▶ [TEXT BLOCK]
***
Corban Walker graduated from the National College of Art & Design with a degree in Fine Art Sculpture in 1992. Since then he has had solo exhibitions in England, France, Chicago, New York and Slovenia and regularly at the Green on Red Gallery in Dublin. He first exhibited with Pace Wildenstein in New York in 2000, where his work was subsequently included in the gallery's 'Logical Conclusions' exhibition in the spring of 2004 and the summer group show in 2005. Recently he had an exhibition there entitled 'Grid Stack' (Figs 3&7). The artist moved to the United States in 2005 and now divides his time between Dublin and New York. He will have a solo exhibition of new sculptural work at the Green and Red Gallery in Dublin this winter.

On a recent visit to his studio near Greenwich Village in New York, I saw the space where he fabricates the glass and metal constructions, which are the essential materials of his current art practice. The drawings for the construction of the new work for Dublin were impeccably determined minimalist visions (Figs 4&5). Walker uses two types of glass: Diamante and Clear Float, which have separate and distinct characteristics in appearance and chemical make up.
***
▶ [REQUIREMENTS]
A. List each distinct year that appears in the passage about Corban Walker.
B. Extend the passage about Corban Walker's art, picking up after its last sentence.

▶ [COLLECTED DATA]
***
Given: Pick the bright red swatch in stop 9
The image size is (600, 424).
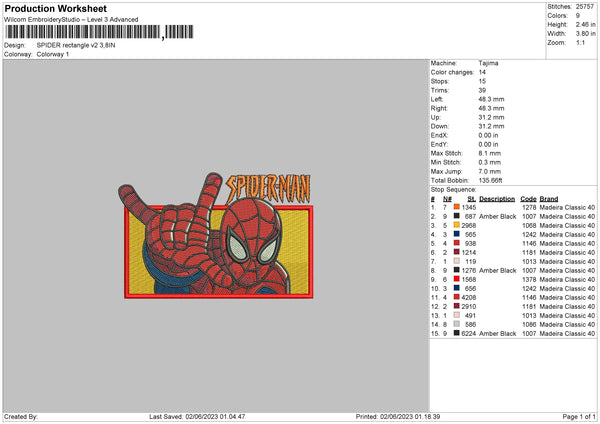Looking at the screenshot, I should pyautogui.click(x=456, y=279).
***
▶ [SET OF ANSWERS]
A. 1992, 2000, 2004, 2005

B.
What is called Diamante Glass in the US, has a dense bluish edge, with a lower iron content than normal glass, a quality reminiscent of Victorian window glass, the asymmetrical character of which is apparent in many Dublin windows from the period. Diamante Glass is cut and polished in the Czech Republic to the specifications of Corban Walker's drawings (Fig 6).
The normal or Clear Float glass, has a greenish edge, and it is the combination of these materials that instigates the parallel if conflicting integrations of such subtle materials within these works. The Diamante and Clear Float sheets used in these sculptures are exactly the same thickness, and echo elements of minimalist three-dimensional forms. In profile the cantilevered sections appear to have a separate identity as platelets, yet they are connected by a unified sense of direction, as objects in space. The interfacing characteristics of the two types of glass accentuate the dynamic tonality of the structures. The precise nature of the work illustrated in the accompanying technical drawings, defines these relations, and so there is no accidental tonality of the matrix configuration.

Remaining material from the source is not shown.